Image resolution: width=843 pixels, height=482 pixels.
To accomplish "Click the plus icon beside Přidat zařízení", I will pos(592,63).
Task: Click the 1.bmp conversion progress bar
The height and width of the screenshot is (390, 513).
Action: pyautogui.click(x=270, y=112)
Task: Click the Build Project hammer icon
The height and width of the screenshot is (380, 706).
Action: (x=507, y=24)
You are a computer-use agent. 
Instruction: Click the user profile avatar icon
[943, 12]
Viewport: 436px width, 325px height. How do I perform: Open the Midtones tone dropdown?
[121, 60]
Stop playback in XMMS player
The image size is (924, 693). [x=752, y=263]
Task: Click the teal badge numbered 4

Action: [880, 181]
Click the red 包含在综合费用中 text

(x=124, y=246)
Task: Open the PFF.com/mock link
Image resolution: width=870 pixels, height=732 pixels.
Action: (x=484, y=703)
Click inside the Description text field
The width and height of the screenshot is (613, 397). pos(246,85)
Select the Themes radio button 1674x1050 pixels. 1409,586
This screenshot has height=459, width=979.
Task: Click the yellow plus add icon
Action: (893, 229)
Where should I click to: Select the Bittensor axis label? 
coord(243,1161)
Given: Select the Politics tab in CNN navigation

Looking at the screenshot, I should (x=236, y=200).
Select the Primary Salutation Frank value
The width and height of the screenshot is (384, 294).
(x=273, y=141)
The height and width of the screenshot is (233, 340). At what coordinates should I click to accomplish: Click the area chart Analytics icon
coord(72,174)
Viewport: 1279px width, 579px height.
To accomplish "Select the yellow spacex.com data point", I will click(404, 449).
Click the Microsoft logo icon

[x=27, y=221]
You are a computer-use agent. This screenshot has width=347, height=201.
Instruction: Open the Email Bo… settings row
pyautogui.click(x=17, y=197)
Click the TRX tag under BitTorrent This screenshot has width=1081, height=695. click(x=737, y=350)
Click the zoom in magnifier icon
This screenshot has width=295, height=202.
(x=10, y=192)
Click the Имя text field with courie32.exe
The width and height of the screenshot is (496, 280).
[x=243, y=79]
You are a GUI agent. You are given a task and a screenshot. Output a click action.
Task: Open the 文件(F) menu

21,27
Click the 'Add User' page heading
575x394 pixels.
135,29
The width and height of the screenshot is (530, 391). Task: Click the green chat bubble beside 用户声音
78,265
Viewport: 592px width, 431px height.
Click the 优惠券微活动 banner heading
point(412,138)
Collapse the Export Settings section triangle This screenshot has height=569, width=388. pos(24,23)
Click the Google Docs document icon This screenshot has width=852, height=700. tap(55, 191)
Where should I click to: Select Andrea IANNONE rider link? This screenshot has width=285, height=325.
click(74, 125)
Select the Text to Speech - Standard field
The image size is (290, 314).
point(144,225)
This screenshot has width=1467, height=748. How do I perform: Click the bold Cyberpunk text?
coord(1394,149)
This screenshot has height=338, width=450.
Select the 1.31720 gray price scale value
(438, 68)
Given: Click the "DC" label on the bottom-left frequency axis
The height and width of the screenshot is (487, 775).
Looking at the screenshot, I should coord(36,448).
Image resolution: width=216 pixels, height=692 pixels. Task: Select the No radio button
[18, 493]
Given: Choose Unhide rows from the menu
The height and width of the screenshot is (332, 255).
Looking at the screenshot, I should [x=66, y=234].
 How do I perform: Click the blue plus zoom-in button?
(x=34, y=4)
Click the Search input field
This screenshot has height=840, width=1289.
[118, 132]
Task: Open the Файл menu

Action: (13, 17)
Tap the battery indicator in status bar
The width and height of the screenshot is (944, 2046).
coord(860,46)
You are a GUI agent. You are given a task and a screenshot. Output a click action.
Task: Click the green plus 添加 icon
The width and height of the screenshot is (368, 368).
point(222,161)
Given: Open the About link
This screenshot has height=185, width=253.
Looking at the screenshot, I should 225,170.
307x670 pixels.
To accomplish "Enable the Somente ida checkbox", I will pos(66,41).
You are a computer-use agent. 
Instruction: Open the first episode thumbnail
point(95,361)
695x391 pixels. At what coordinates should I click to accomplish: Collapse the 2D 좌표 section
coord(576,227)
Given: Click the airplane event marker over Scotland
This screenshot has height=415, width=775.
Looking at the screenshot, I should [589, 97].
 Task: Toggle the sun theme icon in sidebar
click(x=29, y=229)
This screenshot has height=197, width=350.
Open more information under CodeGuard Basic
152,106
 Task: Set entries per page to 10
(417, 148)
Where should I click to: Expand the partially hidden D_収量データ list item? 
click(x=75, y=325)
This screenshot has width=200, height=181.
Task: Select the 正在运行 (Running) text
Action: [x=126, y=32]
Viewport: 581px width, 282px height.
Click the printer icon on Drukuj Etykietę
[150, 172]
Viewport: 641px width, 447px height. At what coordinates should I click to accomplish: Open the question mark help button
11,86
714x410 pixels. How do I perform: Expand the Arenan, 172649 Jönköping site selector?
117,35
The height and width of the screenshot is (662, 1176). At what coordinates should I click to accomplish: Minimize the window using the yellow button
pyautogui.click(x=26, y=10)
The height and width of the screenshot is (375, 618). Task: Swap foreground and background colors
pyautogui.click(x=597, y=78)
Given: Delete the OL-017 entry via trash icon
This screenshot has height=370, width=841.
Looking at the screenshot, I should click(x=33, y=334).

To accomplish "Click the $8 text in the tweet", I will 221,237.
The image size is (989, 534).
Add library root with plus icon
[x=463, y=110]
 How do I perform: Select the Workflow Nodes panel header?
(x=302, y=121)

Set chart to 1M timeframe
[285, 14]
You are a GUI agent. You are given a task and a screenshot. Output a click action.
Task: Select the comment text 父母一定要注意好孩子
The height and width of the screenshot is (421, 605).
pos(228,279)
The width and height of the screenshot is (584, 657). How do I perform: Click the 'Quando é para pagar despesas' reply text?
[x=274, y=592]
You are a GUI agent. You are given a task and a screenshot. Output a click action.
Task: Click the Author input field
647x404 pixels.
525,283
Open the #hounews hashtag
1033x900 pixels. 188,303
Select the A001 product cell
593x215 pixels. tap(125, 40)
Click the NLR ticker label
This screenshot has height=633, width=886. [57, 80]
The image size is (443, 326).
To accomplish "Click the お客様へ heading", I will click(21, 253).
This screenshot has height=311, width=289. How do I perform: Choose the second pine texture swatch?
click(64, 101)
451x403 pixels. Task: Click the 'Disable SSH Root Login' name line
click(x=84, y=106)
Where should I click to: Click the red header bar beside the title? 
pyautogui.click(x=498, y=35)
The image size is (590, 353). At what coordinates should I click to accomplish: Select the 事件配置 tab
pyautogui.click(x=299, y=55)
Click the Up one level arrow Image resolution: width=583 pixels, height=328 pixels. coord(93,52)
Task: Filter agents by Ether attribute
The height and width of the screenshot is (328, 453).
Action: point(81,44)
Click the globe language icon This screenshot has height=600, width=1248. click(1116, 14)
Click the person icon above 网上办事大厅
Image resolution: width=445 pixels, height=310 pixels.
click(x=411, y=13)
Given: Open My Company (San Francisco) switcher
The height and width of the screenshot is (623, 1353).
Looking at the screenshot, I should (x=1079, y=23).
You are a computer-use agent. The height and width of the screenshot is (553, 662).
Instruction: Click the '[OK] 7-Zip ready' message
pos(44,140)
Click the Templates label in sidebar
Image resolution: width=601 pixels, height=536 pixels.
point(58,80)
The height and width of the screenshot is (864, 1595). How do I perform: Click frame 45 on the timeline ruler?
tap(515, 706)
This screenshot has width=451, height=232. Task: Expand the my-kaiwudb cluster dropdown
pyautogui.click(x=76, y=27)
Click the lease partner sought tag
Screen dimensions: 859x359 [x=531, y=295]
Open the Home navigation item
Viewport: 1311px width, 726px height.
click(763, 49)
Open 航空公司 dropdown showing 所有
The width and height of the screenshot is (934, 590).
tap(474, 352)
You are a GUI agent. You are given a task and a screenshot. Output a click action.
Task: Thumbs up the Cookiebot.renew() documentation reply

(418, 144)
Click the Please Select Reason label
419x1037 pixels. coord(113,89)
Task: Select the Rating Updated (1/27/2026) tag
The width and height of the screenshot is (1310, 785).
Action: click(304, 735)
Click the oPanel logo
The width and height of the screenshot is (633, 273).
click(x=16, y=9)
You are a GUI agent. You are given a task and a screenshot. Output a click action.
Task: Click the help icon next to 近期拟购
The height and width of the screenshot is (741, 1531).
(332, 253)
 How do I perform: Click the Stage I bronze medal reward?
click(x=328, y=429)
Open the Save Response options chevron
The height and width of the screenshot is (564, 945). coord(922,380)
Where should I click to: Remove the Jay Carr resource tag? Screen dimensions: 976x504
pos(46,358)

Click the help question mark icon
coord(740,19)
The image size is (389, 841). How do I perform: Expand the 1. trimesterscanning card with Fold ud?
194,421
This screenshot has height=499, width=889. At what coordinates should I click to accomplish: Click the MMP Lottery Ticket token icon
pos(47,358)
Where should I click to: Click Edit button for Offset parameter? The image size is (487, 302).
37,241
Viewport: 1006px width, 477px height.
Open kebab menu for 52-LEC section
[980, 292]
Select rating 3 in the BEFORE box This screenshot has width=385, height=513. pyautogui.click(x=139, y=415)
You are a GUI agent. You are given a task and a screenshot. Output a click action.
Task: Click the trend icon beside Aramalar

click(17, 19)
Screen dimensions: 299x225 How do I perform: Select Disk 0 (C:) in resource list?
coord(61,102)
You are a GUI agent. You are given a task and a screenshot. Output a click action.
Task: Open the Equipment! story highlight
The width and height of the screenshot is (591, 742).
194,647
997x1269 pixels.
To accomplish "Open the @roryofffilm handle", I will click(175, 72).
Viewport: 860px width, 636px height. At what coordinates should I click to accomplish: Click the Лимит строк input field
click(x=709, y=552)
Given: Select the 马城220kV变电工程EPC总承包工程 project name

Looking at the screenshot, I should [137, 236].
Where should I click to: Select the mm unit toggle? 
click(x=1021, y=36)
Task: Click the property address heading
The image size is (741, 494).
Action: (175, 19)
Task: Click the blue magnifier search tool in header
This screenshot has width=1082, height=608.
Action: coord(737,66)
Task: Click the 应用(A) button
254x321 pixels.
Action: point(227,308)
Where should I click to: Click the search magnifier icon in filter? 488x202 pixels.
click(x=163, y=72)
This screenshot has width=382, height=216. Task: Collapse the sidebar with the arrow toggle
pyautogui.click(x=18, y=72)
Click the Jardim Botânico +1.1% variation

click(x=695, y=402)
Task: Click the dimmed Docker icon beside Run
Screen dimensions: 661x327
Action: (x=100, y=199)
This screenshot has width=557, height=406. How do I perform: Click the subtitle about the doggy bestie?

◆ ◆ ◆

## Activity
The expected answer is each line of the records above that includes the string "will".

## Response for this exercise
To accomplish "Click the plus icon beside Přidat zařízení", I will pos(592,63).
To accomplish "Select the yellow spacex.com data point", I will click(404, 449).
To accomplish "Enable the Somente ida checkbox", I will pos(66,41).
To accomplish "Click the $8 text in the tweet", I will 221,237.
To accomplish "Click the お客様へ heading", I will click(21, 253).
To accomplish "Open the @roryofffilm handle", I will click(175, 72).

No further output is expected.